La petite ville de Modesto en Californie est bouleversée par un crime odieux, soupçonné d'être raciste, qui divise les différentes communautés qui la compose.Tandis que les enquêteurs cherchent la vérité sur ce qui s'est véritablement passé, troublé par les médias qui s'en mêlent, les familles des victimes tentent de faire leur deuil en espérant que justice soit faite. Quant aux familles des accusés, elles veulent comprendre...

American Crime tente de se pencher sur plusieurs choses. Dans un premier temps les relations entre les races. J’ai trouvé ça réellement efficace et bien fichu car bien que tout le monde vive dans la même ville, il y a un véritable esprit communautaire qui est encore plus visible au fil des minutes qui passent dans l’épisode. Ensuite nous avons aussi d’autres sujets qui sont abordés, comme la guerre des gangs (ou plutôt des dealeurs) et les enjeux pour une famille quand chacun des deux perd un enfant. La partie familiale est donnée à Timothy Hutton (Leverage) et Felicity Huffman (Desperate Housewives). Ces deux là ont une alchimie intéressante que American Crime parvient à mettre en scène dès le début de l’épisode. Je ne m’attendais pas du tout à être touché de la sorte mais ils sont à fleur de peau et les personnages gagnent donc en profondeur. On a tout de suite envie d’avoir de la compassion. Le seul truc avec American Crime c’est qu’il ne faut surtout pas être dépressif pour regarder cette série. Elle impose un regard très âpre sur la société d’aujourd’hui et son hypocrisie vis-à-vis des relations entre les races et la façon dont cela peut influencer telle ou telle chose.

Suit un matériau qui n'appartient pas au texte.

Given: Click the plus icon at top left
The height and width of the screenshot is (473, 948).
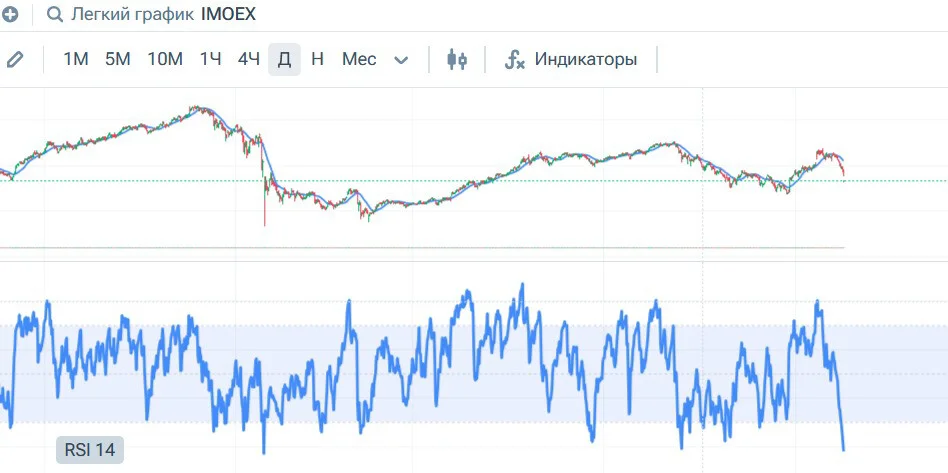Looking at the screenshot, I should [8, 15].
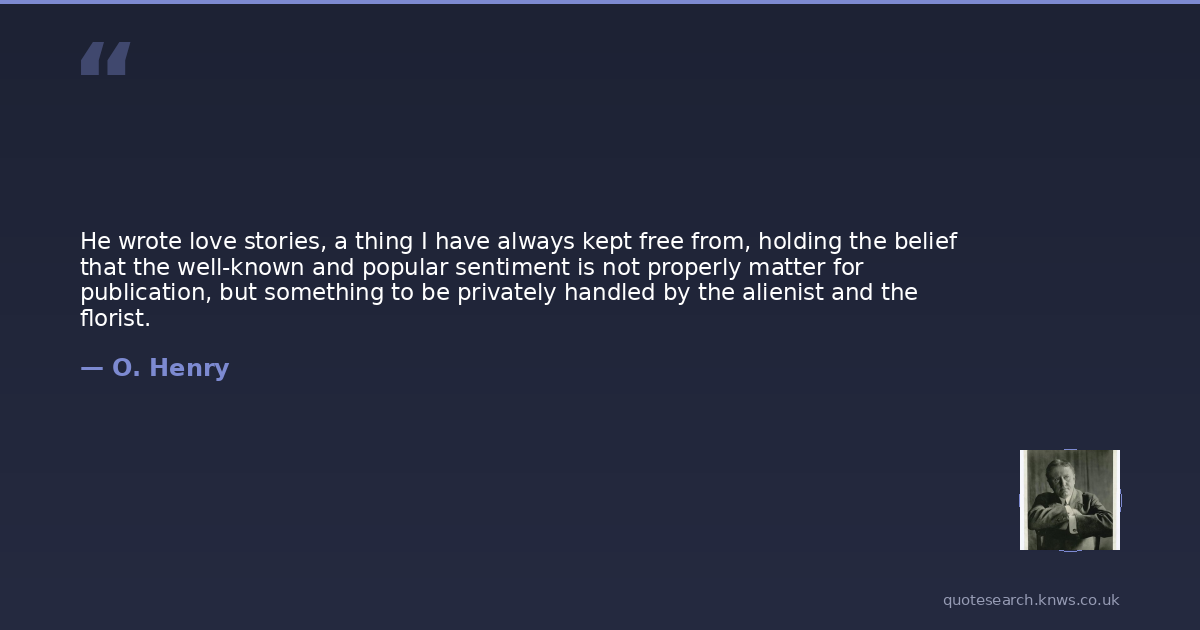Click the large decorative quotation mark icon
Image resolution: width=1200 pixels, height=630 pixels.
[105, 59]
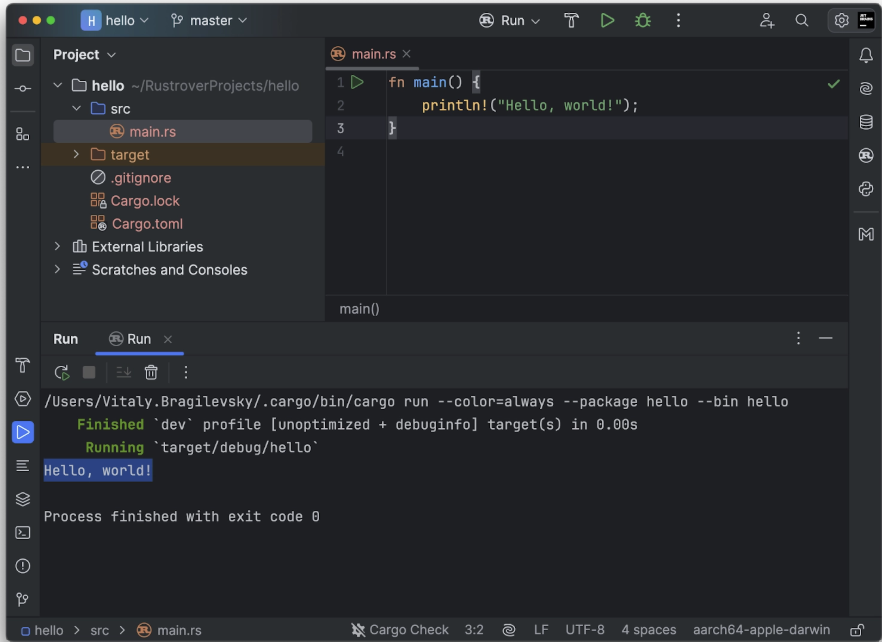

Pour ce premier épisode, nous sommes plongés au coeur d’une histoire de crime (comme l’indique le titre de la série). Il s’agit d’un seul crime, le meurtre d’un jeune vétéran blanc et américain, ainsi que l’agression de sa femme, ancienne reine de beauté. Là dedans on peut légitimement se demande si au fond John Ridley n’a pas été un peu influencé à la fois par son travail sur 12 Years a Slave mais quelques thrillers et polars sortis ces dernières années au cinéma de Prisoners à Cold in July. La mise en scène est alors très sobre, très proche, parfois même clinique. Le but est avant tout de ressentir les choses comme si un morceau de marbre venait s’éclater sur notre visage. Nous suivons également l’histoire des suspects dans cette affaire. Cela me rappelle un peu Night Call dans lequel la productrice d’une émission de news disait que ce qu’il y avait de plus intéressant pour elle c’est quand une famille blanche dans un quartier huppé est attaquée par quelqu’un d’une race différente. American Crime retranscrit plutôt bien cette histoire, sans compter que cette série arrive aussi au milieu de l’affaire Ferguson. Il y a donc tout un tas de choses qui font de cette série une série très actuelle.

Car elle parle donc de choses sérieuses traitées sous un angle lui aussi sérieux. La façon dont l’histoire prend forme par la suite est étrange par moment mais le fait est qu’une fois dedans, on a envie de voir le but du tunnel. On a donc Tony, le fils de Alonzo (incarné par Benito Martinez) qui a été éduqué normalement, qui vient d’une famille qui est arrivé sur le sol américain légalement et qui ne voit aucune objection à coopérer avec la police. Sauf que tout de suite, on se rend compte que dans une communauté, dès que quelqu’un a un problème de ce genre là, personne ne va venir l’aider. Ce premier épisode est loin d’être parfait mais il parvient à introduire son sujet de façon très efficace sans prendre trop de chemins sinueux. Ils vont droit au but, prenant le soin de présenter quelques protagonistes secondaires par la même occasion.

Note : 7/10. En bref, sobre et intelligent, sérieux et âpre.